## Activity
The answer is to be an exact copy of the lines below running from the line with "Select the Augustus row label" down to the line with "Given: Click the search input field", both ends included, and nothing more.

Saved data entries:
------------------------------

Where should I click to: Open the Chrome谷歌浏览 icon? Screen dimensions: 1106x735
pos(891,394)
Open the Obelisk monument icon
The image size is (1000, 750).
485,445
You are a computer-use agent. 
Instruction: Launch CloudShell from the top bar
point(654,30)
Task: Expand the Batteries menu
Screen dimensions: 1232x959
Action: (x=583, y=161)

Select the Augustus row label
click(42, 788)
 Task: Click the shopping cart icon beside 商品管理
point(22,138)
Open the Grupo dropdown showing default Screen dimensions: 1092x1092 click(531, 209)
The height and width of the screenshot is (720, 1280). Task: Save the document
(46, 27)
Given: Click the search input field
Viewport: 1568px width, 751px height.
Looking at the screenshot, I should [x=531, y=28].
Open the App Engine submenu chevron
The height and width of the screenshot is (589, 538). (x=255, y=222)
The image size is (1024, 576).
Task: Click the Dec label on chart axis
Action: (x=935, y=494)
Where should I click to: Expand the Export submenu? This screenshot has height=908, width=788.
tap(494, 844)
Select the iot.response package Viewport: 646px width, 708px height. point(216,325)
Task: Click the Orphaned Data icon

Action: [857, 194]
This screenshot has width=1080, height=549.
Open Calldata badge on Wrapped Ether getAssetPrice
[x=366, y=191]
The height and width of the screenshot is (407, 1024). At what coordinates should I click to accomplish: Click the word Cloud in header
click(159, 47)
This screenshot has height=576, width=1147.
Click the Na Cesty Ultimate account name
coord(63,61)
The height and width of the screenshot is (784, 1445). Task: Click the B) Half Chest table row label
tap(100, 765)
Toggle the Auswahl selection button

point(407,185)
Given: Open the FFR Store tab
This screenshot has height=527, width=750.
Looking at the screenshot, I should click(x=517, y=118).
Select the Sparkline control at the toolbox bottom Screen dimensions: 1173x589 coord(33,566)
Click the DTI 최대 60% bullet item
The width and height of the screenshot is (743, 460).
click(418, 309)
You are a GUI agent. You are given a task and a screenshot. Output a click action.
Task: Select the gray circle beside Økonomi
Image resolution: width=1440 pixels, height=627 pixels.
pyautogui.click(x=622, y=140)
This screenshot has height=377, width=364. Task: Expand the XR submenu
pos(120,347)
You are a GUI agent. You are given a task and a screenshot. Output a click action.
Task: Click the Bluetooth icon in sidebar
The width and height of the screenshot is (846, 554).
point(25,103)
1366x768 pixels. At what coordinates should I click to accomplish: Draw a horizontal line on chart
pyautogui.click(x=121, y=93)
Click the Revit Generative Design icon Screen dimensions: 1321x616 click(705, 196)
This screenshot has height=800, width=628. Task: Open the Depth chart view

------------------------------

## Solution below
Select the Augustus row label
click(42, 788)
 Task: Click the shopping cart icon beside 商品管理
point(22,138)
Open the Grupo dropdown showing default Screen dimensions: 1092x1092 click(531, 209)
The height and width of the screenshot is (720, 1280). Task: Save the document
(46, 27)
Given: Click the search input field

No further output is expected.